Innocente ignorance du responsable politique en France

« Nous n’étions au courant de rien« . L. M. Chatel le 19 août 2009. Pris la main dans le sac, le ministre de l’Éducation endosse la posture maintenant habituelle de l’homme politique en sarkozie. Le déni avec aplomb. En France, les responsables ne démissionnent plus. Et l’ignorance à bon dos. Que cela soit pour amateurisme en grande surface, pour des questions de gros sous ou pour manque de probité, l’innocent ignorant s’agrippe.

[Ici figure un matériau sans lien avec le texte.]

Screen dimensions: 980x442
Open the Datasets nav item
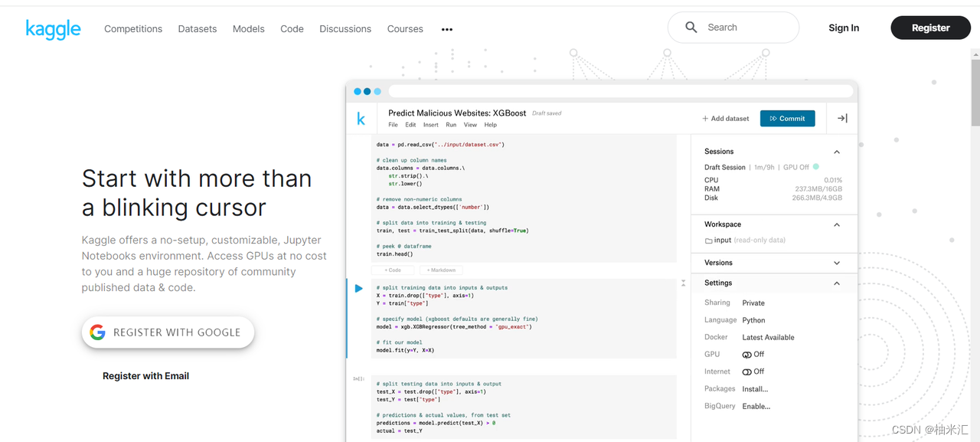pyautogui.click(x=198, y=29)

innocenceEn visite dans un supermarché pour assurer le service après-vente des promesses présidentielles sur le pouvoir d’achat, L. M. Châtel croise par bonheur une mère de famille comblée par la baisse des prix. La scène se déroule sous les caméras de la télévision publique nationale. La chalande trop emphatique met la puce à l’oreille à un journaliste de France Inter. Finalement, comptable du magasin et militante UMP, la charismatique sarkoziste fait l’appoint dans une campagne de communication qui relève au mieux de l’amateurisme, ou pire de la paresse.
Au cœur du dispositif, la baisse des prix obtenue sous les effets conjugués de la concurrence et de l’expansion des supermarchés. H. Novelli qui accompagnait L. M. Chatel vit des moments uniques. Travail le dimanche, baisse de la TVA pour les cafetiers, ou renforcement des grandes enseignes mettent en pâmoison l’ancien membre du PFN* reconverti en secrétaire d’État poujado-libéral.
Le pot aux roses découvert, L. M. Chatel tombé du ciel, affirme ne rien savoir. Mieux, l’ancien cadre de L’Oréal charge cyniquement l’enseigne qui s’exécute en publiant un communiqué. Elle y endosse toute la responsabilité de cette pantalonnade. Affaire classée. Aucune conséquence.
Lors de la rentrée scolaire précédente, à Marseille, N. Morano convia aussi des militants de l’UMP à célébrer l’extase du dispositif placebo ARS (allocation de rentrée scolaire).
Très à cheval sur le précepte de responsabilité, cher à la vulgate libérale, H. Novelli et les poulains de l’UMP s’en contrefoutent quand ils trempent eux-mêmes dans le marigot.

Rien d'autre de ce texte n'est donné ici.